Appliquant à la lettre la logique de ses déclarations, Waters a donc fait deux choses « radicales » dans cette relecture du chef d’oeuvre du Pink Floyd : le dépouiller de tout ce qui pouvait être attribué à ses ex-complices, donc de ses mélodies (enfin, presque…) et de son instrumentation (là, totalement !). Et ajouter, sur tous les titres sauf Us and Them, des textes supplémentaires, parlés, où il divague – ou plutôt « rumine » – à volonté pendant de longues minutes pour « préciser sa pensée », illustrer de manière plus didactique ses propos initiaux que nous n’avions pas compris, pauvres sots que nous sommes. Et lorsqu’il tente des pointes d’humour, comme sur Money, cela sonne gênant, tellement c’est aigri et surplombant. Le terme de « Redux », paradoxal quand Coppola le vulgarisa pour une version longue de son Apocalypse Now, est ici à prendre au sens direct du terme : The Dark Side of the Moon est littéralement REDUIT, dépouillé de toute trace du talent de Messieurs Gilmour (surtout, pas de guitare !), Wright et Mason. Là, où il n’est pas réduit, par contre, c’est dans la place que prend l’égo enflé de Monsieur Waters.
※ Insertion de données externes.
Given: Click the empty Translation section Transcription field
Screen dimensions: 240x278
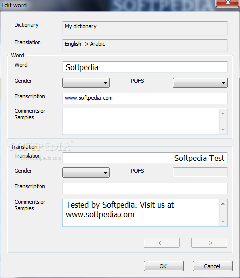Looking at the screenshot, I should 145,188.
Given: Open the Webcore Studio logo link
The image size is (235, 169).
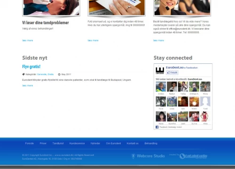Looking at the screenshot, I should tap(148, 156).
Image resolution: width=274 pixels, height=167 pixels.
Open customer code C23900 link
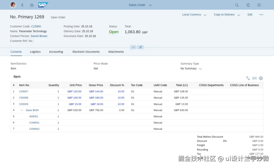[x=36, y=26]
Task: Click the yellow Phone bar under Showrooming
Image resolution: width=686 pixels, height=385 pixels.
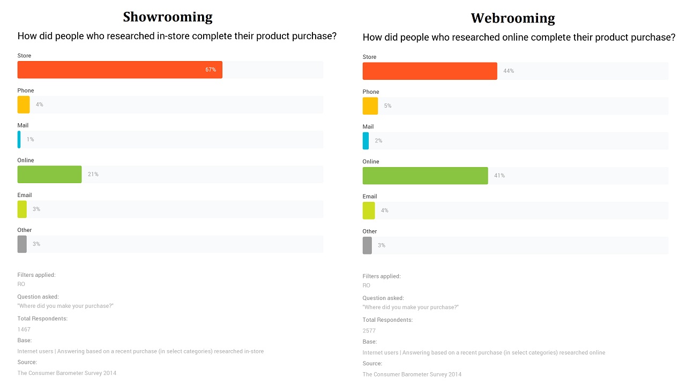Action: 24,104
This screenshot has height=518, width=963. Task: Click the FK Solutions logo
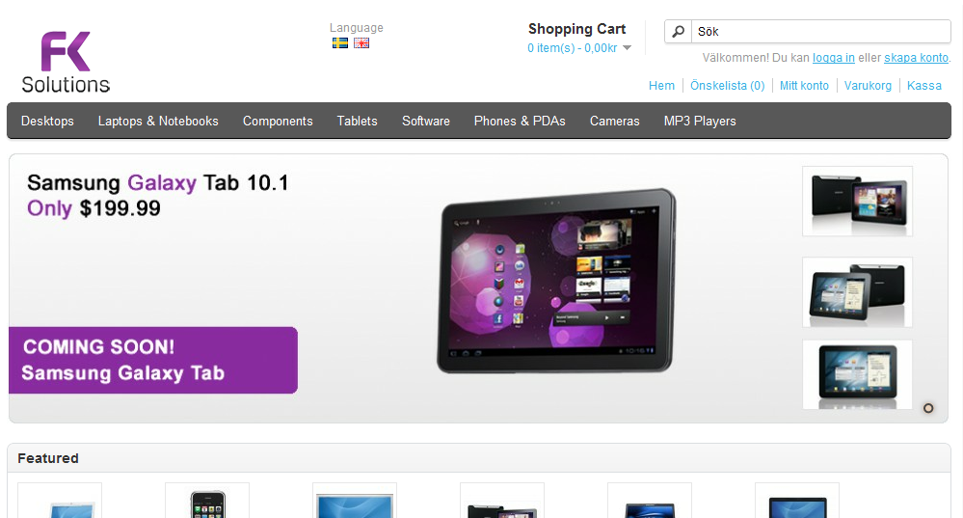tap(66, 62)
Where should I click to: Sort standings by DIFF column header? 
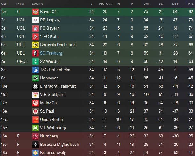pos(175,4)
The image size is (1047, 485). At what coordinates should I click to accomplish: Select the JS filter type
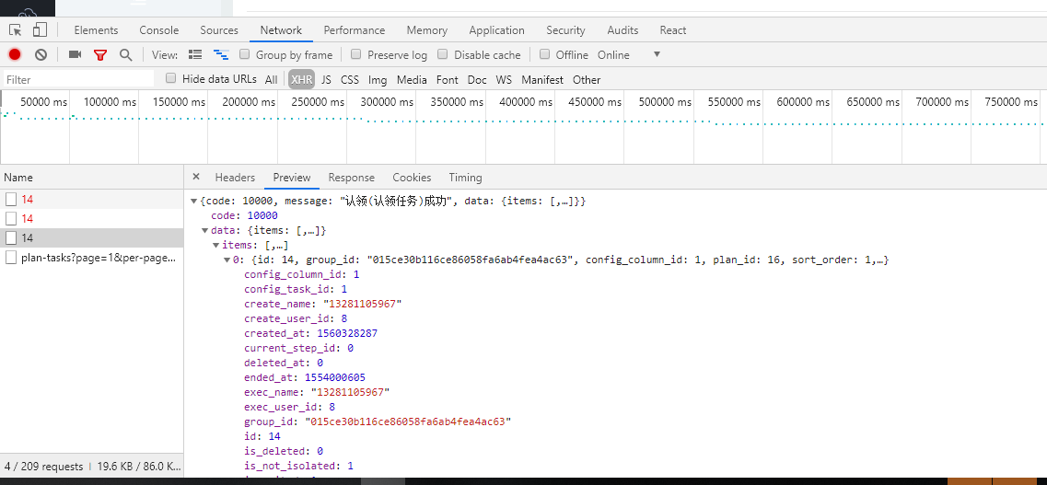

Il est amusant de faire écouter cet album sans en donner le titre : même si Breathe pourra éveiller l’attention des vrais fans, il faudra probablement en arriver à la quatrième plage, Time, pour qu’un auditeur non informé comprenne de quoi il s’agit ! Remarquons que ce ne serait pas en soi un problème si ce que l’on entend était intéressant, mais on a réellement le sentiment d’écouter les récitations, largement murmurées, de quelqu’un qui se prend pour un poète, voire une sorte de « messie », même, déposées sur une musique formellement ambitieuse, mais creuse et anecdotique. Le dépouillement allait comme un gant à Leonard Cohen dans son dernier album – certains ont noté une certaine similarité dans la voix, comme sur Money -, mais il est inutile, espérons-le, de rappeler que le vieux barde canadien était, lui, un véritable magicien des mots, et que sa vision de l’humanité et de la transcendance était d’une force et d’une humilité incomparables.
Il semble que lors de ses deux concerts de présentation de l’album, au London Palladium, Waters ait débuté la soirée par une longue lecture de ses mémoires, et qu’il ait invectivé les spectateurs quittant la salle, accablés d’ennui, ou bien irrités par la prétention de l’artiste (ou bien encore les deux…). C’est là une illustration parfaite du mal profond qui gangrène Waters et qui rend The Dark Side of the Moon Redux aussi… inutile. Aussi peu pertinent. Aussi profondément ennuyeux. La vision égocentrique que Waters a de son « talent » a longtemps exclu toute critique, de ses collègues du Pink Floyd, des journalistes, du public même (qui continuait à payer de toute manière pour ses shows mégalo et ses disques obsessionnels) : aujourd’hui, cette vision semble exclure jusqu’au public lui-même qui ne mérite plus sa place au sein de l’univers « watersien ».
Le vieil homme reste seul, seul avec son aigreur, avec sa méchanceté de plus en plus dévorante. Il y a déjà longtemps que le naufrage était annoncé, mais cette fois il est consommé.